### Document text
More of Jadin's ideas include Martha Stewart-inspired Maple Cicada Cupcakes—roast the bugs for 10 to 20 minutes, then stir them into a cupcake batter with a wooden spoon—and Cicada Bahn Mi, a Vietnamese-style sandwich with cicadas first blanched, then sautéed until brown.
Jadin's cookbook begins with a disclaimer from the University of Maryland asking would-be cicada eaters to first consult a doctor because, like with all foods, certain individuals may have an allergic reaction.
More recent research indicates that mercury from sources such as coal-fired power plants accumulates in the bodies of periodical cicadas, which spend 13 or 17 years underground. "Now, whether that is a concern or not, I would say no," Jadin said.
People already eat fish, which are known to have mercury in their bodies, she noted. Federal guidelines recommend limiting fish intake, especially for pregnant women. The same would probably hold true for cicadas, though there are no official guidelines.

### Given data
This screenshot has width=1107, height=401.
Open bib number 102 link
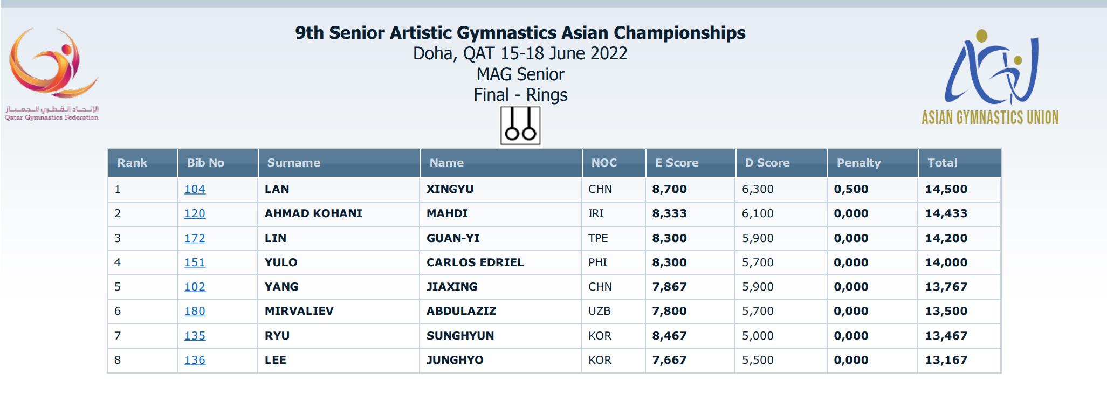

### What you need to do
Quote the passage on eating cicadas word for word, from "Jadin's cookbook begins" up to and including "an allergic reaction.". The lines come from a separate source.

### Written solution
Jadin's cookbook begins with a disclaimer from the University of Maryland asking would-be cicada eaters to first consult a doctor because, like with all foods, certain individuals may have an allergic reaction.